RAW DATA: Begin
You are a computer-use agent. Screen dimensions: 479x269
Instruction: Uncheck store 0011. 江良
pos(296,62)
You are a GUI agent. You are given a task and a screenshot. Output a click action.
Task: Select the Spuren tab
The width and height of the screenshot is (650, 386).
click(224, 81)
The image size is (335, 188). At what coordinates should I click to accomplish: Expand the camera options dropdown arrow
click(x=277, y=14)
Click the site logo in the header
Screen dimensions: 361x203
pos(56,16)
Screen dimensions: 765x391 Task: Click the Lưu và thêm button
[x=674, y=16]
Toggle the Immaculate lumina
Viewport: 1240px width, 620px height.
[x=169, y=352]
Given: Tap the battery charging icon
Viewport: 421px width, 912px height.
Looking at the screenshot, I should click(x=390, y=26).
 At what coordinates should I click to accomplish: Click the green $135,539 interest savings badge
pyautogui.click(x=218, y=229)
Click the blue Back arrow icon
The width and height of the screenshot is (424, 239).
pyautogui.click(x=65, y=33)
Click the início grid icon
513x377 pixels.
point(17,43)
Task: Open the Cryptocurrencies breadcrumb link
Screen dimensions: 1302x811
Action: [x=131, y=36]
RAW DATA: End
REQUIREMENT:
Print each entry exactly as it was written.

RESPONSE:
You are a computer-use agent. Screen dimensions: 479x269
Instruction: Uncheck store 0011. 江良
pos(296,62)
You are a GUI agent. You are given a task and a screenshot. Output a click action.
Task: Select the Spuren tab
The width and height of the screenshot is (650, 386).
click(224, 81)
The image size is (335, 188). At what coordinates should I click to accomplish: Expand the camera options dropdown arrow
click(x=277, y=14)
Click the site logo in the header
Screen dimensions: 361x203
pos(56,16)
Screen dimensions: 765x391 Task: Click the Lưu và thêm button
[x=674, y=16]
Toggle the Immaculate lumina
Viewport: 1240px width, 620px height.
[x=169, y=352]
Given: Tap the battery charging icon
Viewport: 421px width, 912px height.
Looking at the screenshot, I should click(x=390, y=26).
 At what coordinates should I click to accomplish: Click the green $135,539 interest savings badge
pyautogui.click(x=218, y=229)
Click the blue Back arrow icon
The width and height of the screenshot is (424, 239).
pyautogui.click(x=65, y=33)
Click the início grid icon
513x377 pixels.
point(17,43)
Task: Open the Cryptocurrencies breadcrumb link
Screen dimensions: 1302x811
Action: [x=131, y=36]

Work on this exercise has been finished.